## DATA
================================
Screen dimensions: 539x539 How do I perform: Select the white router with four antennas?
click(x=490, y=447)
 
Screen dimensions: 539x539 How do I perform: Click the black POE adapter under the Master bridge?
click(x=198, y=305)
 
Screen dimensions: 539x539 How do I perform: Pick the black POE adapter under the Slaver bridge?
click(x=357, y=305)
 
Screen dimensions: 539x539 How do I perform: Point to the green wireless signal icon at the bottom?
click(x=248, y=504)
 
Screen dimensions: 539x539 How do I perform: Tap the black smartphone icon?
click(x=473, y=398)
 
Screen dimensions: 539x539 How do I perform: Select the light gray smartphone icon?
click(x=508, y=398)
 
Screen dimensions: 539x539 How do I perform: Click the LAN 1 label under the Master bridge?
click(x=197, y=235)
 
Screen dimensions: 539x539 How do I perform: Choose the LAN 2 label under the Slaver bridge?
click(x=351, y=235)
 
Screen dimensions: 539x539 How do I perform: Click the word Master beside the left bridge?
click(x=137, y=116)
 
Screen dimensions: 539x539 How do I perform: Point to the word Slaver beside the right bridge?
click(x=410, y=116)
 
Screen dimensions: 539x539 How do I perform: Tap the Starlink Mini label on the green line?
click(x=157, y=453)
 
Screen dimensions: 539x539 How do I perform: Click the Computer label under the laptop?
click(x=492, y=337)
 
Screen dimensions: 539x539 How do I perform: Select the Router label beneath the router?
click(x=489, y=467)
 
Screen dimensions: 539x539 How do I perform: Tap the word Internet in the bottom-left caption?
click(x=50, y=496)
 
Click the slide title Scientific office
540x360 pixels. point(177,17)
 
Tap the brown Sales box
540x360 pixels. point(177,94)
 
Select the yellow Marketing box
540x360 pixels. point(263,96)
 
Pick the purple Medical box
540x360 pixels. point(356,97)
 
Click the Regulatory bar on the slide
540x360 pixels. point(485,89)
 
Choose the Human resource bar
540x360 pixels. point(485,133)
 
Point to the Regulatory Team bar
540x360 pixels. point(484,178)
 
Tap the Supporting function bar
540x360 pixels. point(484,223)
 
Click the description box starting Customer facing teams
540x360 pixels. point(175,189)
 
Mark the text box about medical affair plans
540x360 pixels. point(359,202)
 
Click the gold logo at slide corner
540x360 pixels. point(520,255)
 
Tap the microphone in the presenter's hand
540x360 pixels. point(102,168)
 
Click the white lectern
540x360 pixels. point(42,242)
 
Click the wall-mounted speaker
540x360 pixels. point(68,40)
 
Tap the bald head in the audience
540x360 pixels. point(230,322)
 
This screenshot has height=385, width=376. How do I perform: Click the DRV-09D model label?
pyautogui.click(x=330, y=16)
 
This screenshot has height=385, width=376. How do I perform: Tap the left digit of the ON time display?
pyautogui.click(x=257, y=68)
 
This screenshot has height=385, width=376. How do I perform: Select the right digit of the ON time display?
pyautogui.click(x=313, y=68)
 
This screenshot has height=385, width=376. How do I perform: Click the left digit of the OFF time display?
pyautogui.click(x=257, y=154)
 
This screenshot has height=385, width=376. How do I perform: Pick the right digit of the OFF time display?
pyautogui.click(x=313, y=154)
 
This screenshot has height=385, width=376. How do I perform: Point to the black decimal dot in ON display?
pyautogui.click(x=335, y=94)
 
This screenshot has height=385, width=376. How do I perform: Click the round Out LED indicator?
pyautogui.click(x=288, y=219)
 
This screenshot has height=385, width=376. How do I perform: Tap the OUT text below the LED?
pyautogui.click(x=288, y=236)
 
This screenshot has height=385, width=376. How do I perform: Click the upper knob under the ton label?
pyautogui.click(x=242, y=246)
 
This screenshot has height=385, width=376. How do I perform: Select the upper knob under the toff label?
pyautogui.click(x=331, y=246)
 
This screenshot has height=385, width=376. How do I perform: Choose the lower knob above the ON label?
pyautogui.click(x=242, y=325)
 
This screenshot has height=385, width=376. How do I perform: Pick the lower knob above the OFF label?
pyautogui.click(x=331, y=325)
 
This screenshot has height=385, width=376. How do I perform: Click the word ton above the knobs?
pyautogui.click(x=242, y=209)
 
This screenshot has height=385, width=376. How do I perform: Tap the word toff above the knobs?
================================
## EXERCISE DIRECTIONS
How many lines in the rows above contain the string "word"? Case counts. Reply with the number alone.

## THE RESPONSE
5